Bellow’s novel, The Victim, published in 1947, has a strong scene in which the protagonist Asa Leventhal is given the mother of all horrendous job interviews by the fat, bullying editor Rudiger. Leventhal strives not to be cowed:

Too many people looking for work were ready to allow anything. The habit of agreement was strong, terribly strong. Say anything you like to them, call them fools and they smiled, turn their beliefs inside out and they smiled, despise them and they might grow red, but they went on smiling because they could not let themselves disagree. And that was what Rudiger was used to.

Having defied Rudiger and been shown the door, he finds while relating the incident to a friend that his euphoria is abruptly dissipated:

   ‘You said that to Rudiger? Oh golly, that must have been something. Really something, Asa my boy. He’s a bull, that man. I’ve heard stories about him. A regular bull!’

   ‘Yes. Well, you’ve got to remember one thing, Dan,’ Leventhal’s spirits dropped suddenly. ‘Someone like that can make trouble for me. He can have me blacklisted. You’ve got to realise ... Eh, can he?’

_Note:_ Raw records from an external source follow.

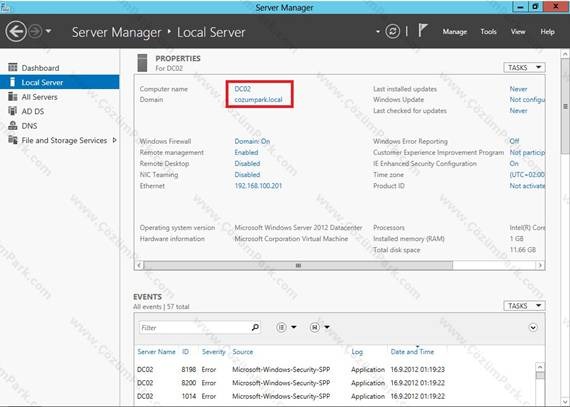Click Remote Desktop Disabled link

coord(247,164)
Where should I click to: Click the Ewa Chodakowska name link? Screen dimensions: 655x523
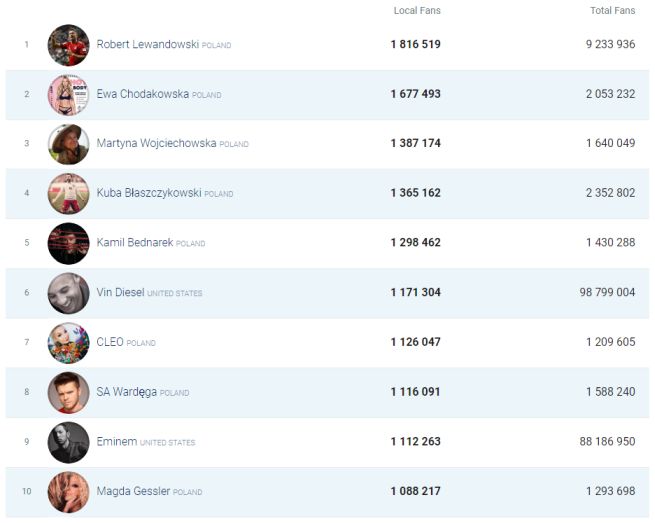(x=143, y=95)
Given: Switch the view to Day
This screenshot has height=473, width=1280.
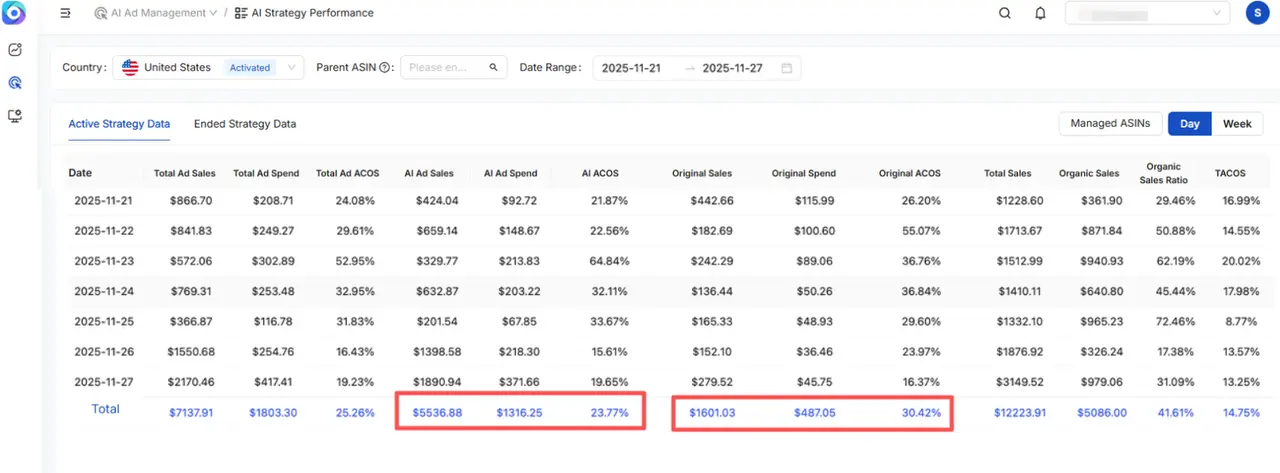Looking at the screenshot, I should click(x=1189, y=124).
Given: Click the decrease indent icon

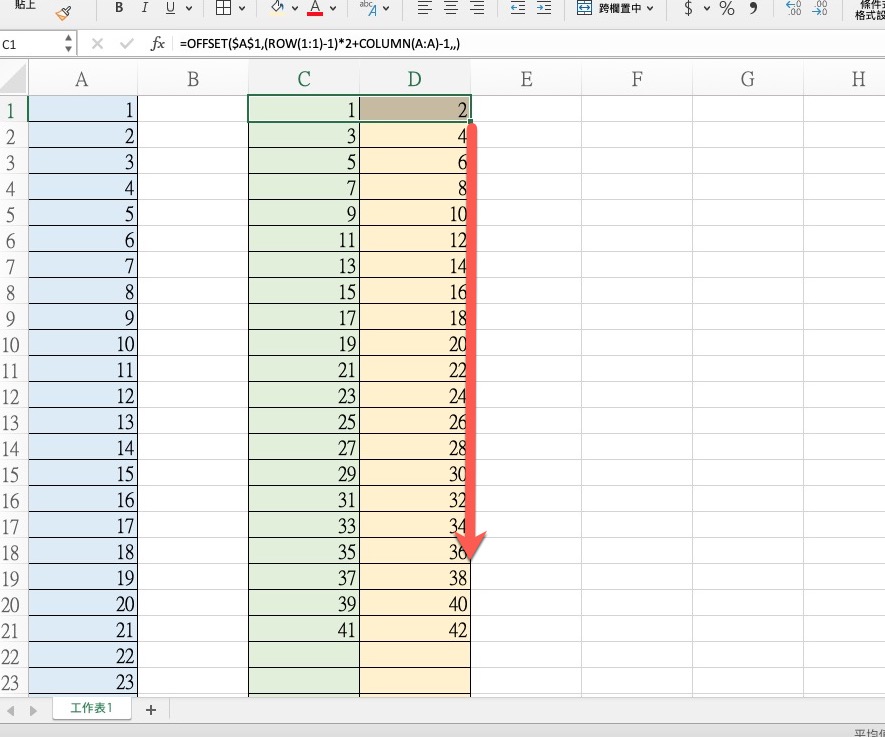Looking at the screenshot, I should tap(517, 9).
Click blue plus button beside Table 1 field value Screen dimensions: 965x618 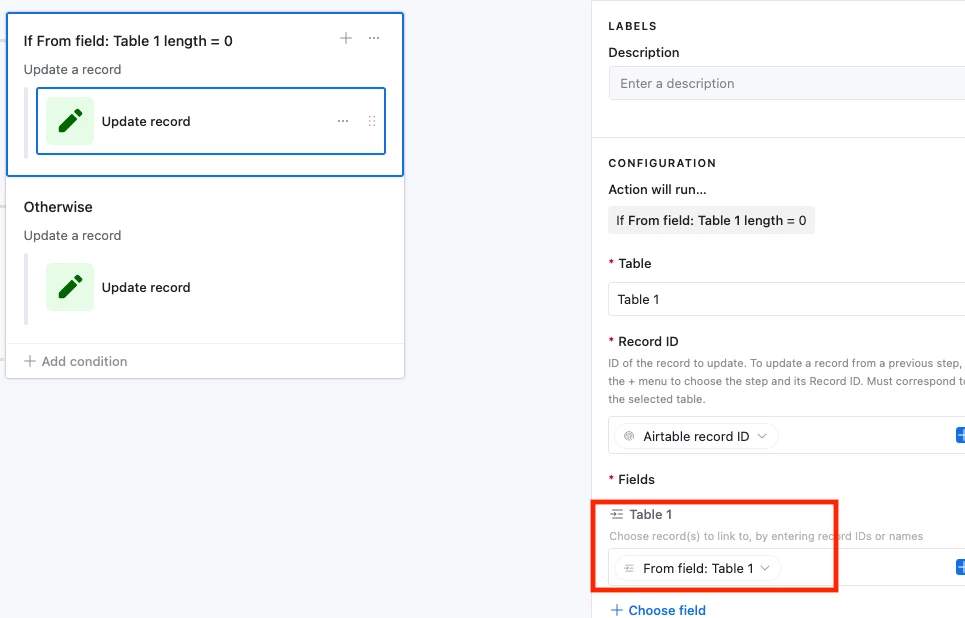pos(960,568)
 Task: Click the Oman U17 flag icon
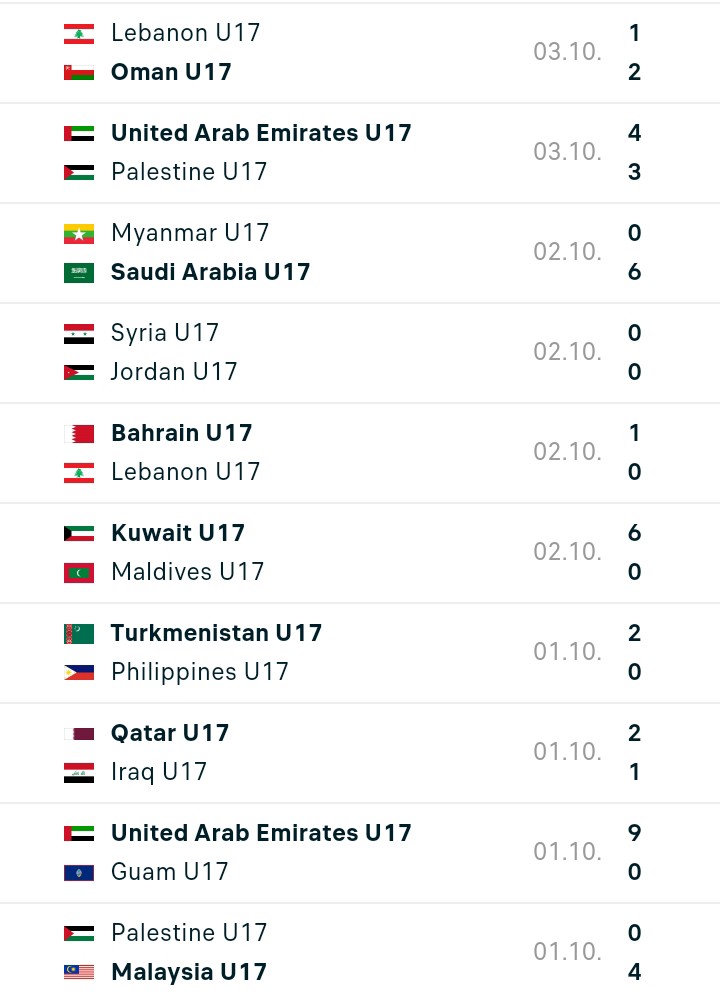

Incidental as it is to the main plot, this episode demonstrates again Bellow’s uncanny facility for encapsulating an atmosphere. Here was the America of the immediate postwar: the most powerful and proud and strong nation in the history of the world. It had just demonstrated thermonuclear supremacy and – at what was literally a knock-down price – acquired an empire. It had no serious adversary, foreign or domestic. Yet at this precise moment (‘There were blacklists; that was well-known. After all, Rudiger was influential, powerful. And who knew how these things were done, through what channels?’) the whole suffocating business of loyalty oaths and heresy hunts began to disfigure an entire culture. The obvious and immediate answer to this conundrum – that there was nothing imaginary about the ghastliness of Stalinism – is insufficient. The Cold War was fought just as hard in France or Germany or England, but without the same grotesque paranoia or the chilling readiness to surrender liberty and believe the absurd. The enduring interest of this period is the light it throws, or fails to throw, on the matter of American insecurity.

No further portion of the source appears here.